In 1998, Saturday service was added back to Route M-10, and a branch that operated twice daily via Old Court Road was discontinued. Sunday service was added for the first time ever in 2001.

In 2005, as part of the Greater Baltimore Bus Initiative, service via Old Pimlico Road was discontinued, and all trips were modified to operate to Mt. Washington via Smith Avenue, with all weekday trips continuing to Greenspring Station, and all peak hour trips continuing to Villa Julie College, replacing a portion of Route M-12, which was discontinued. The line was also shortened to Reisterstown Plaza Metro Station. The original plan had been to completely eliminate Route M-10 service on Falls Road, and operate Route M-10 via the present route of Route 58.

===2008-present===
On August 24, 2008, Route M-10 was split into Routes 58 and 60. Route 58 operated along the same routing as before from the Reisterstown Plaza station to the intersection of Smith and Greenspring, then via Greenspring to the new Quarry Lake development. Route 60 was formed to operate along the full length of Clarks Lane without any deviations, and to serve all points of Route M-10 east of Greenspring.

In February 2009, Route 58 was modified to serve Mt. Washington following complaints from Quarry Lake residents over the buses.

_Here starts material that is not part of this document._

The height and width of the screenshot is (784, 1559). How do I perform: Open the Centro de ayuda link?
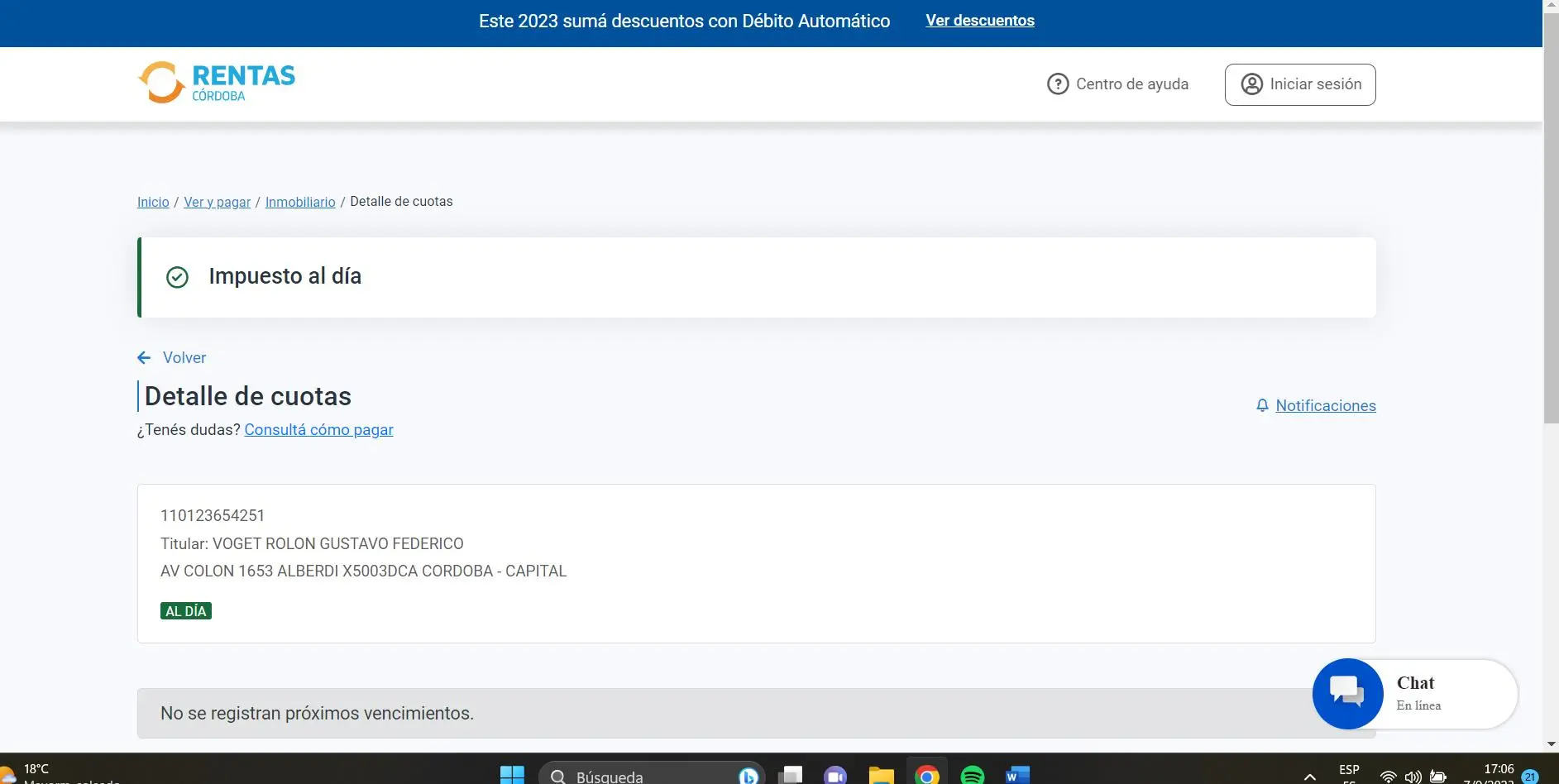tap(1117, 84)
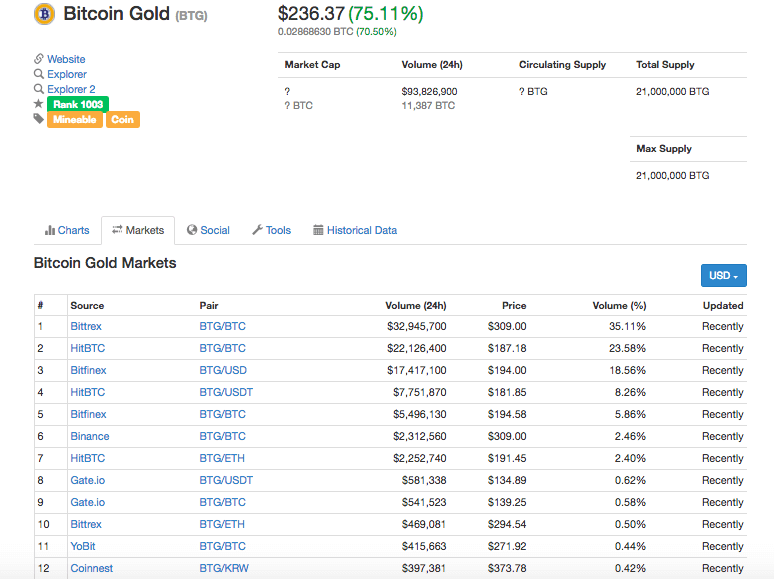
Task: Click the magnifier icon beside Explorer 2
Action: [x=39, y=89]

On July 3, 2011, an extension of service to White Marsh Mall on Route 58 replaced the Route 15's service to White Marsh, allowing easier access there from the north. The extension travels via Falls Road, Northern Parkway, Belair Road, and White Marsh Boulevard. Service operates hourly, except during weekday peak periods where every other trip operates between the Reisterstown Plaza Metro Station and Overlea.

In 2017, as a part of the BaltimoreLink system redesign, Route 58 became LocalLink 33.